Cette annonce s'inscrit dans la même lignée que celle du 16 avril, alors que la Ville de Lévis avait présenté une cartographie de tous ses cours d'eau, en collaboration encore une fois avec le ministère de l'Environnement.

Et le zonage à Québec?

La Ville de Québec a déjà son Plan directeur des milieux naturels et de la forêt urbaine, publié en 2007. Par contre, ce plan ne cartographie pas tous les milieux humides du territoire, en précisant où l'on peut faire du développement, et où c'est interdit. Ce qui peut mener à des situations pour le moins irritantes.

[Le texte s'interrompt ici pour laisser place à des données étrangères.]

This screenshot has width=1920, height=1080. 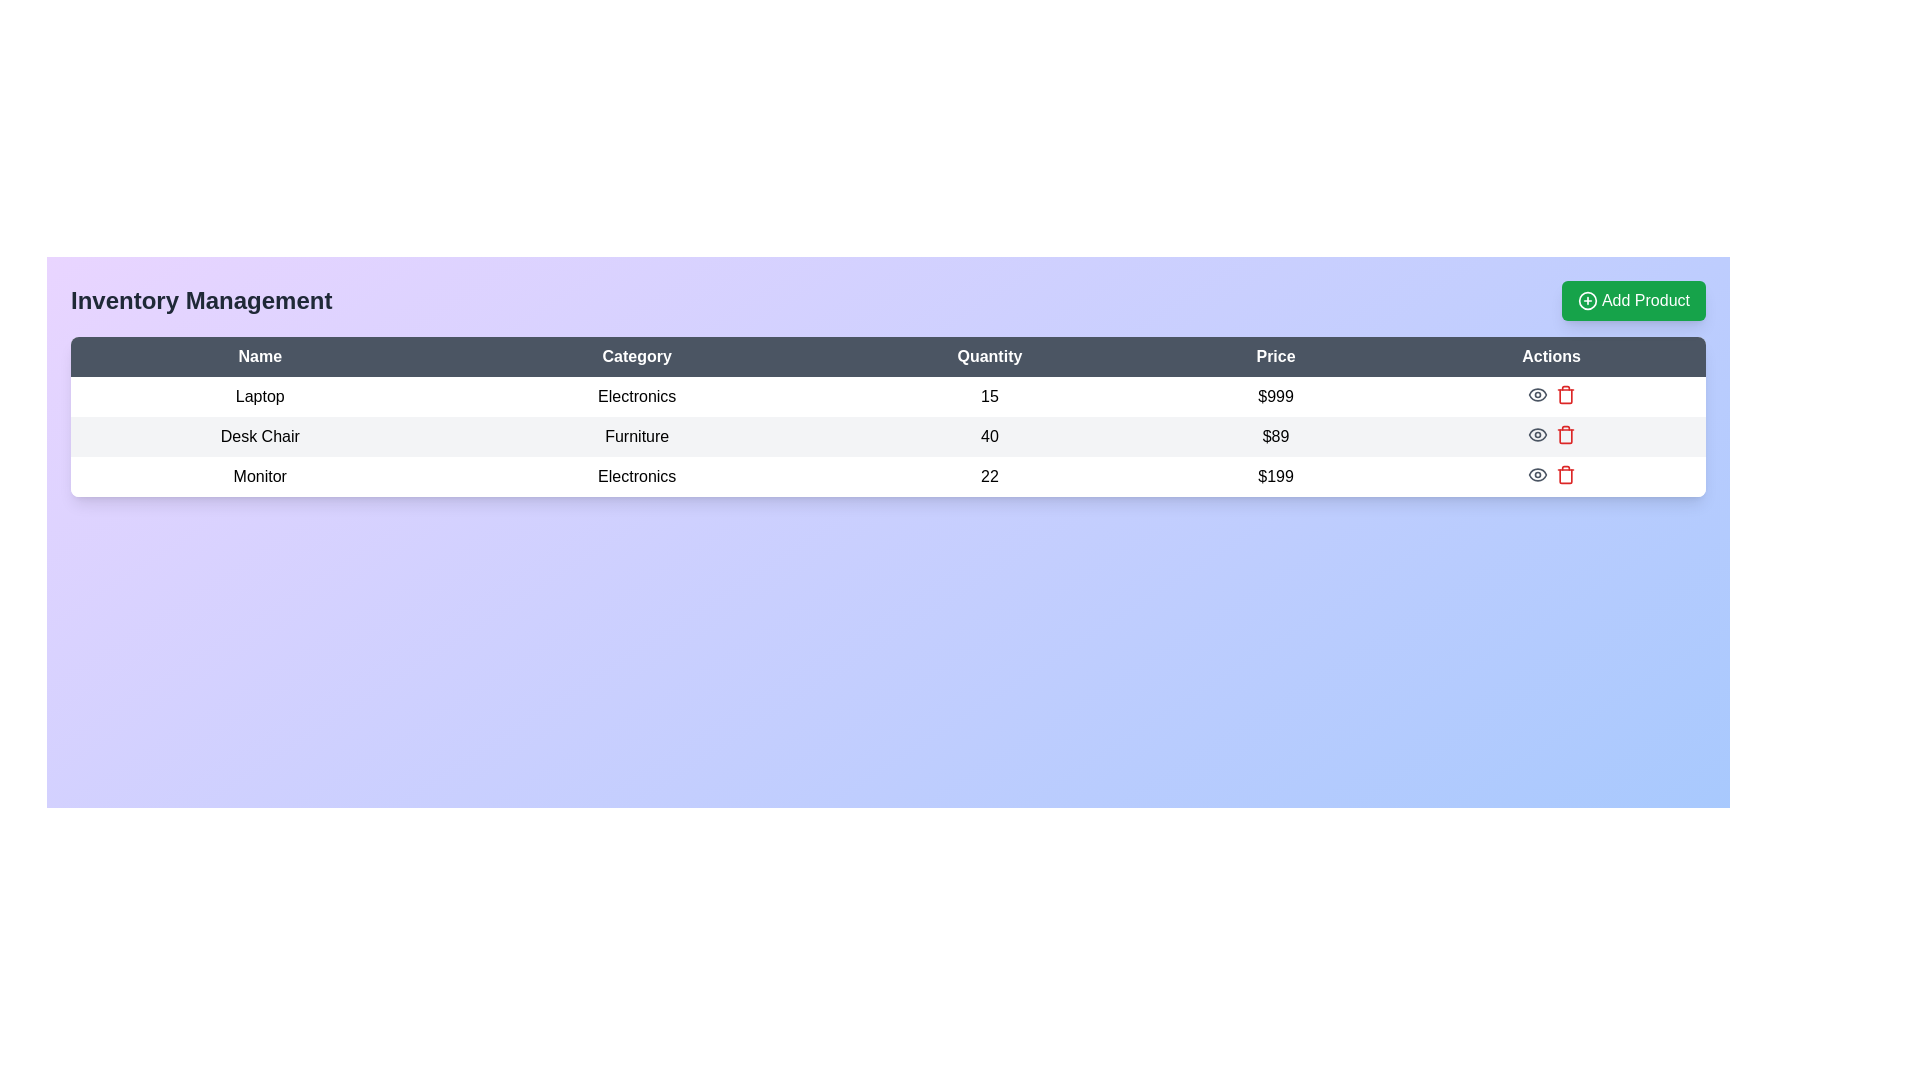 I want to click on the text label displaying the number '22' in the 'Quantity' column of the last row in the table that corresponds to the 'Monitor' item, so click(x=989, y=477).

En juin dernier, le promoteur Sébastien Leboeuf s'est vu refuser son permis de construction pour le projet Nodélo, au nord de la rue Georges-Muir, en raison des règles de préservation des milieux humides. À ce moment-là, le maire Régis Labeaume avait plaidé pour que les municipalités aient juridiction sur les milieux humides, au lieu d'être à la remorque du ministère de l'Environnement. Les promoteurs sauraient ainsi plus vite si leur projet est plombé par des considérations écologiques. 

En un mot: milieu humide

Étang, marais, marécage ou tourbière. Il est mondialement admis aujourd'hui que les milieux humides, perçus comme des terres inutilisables par le passé, jouent un rôle crucial dans l'écosystème. Au Québec, ils sont protégés depuis 1993. Un certificat d'autorisation doit être délivré pour toute construction en milieu humide.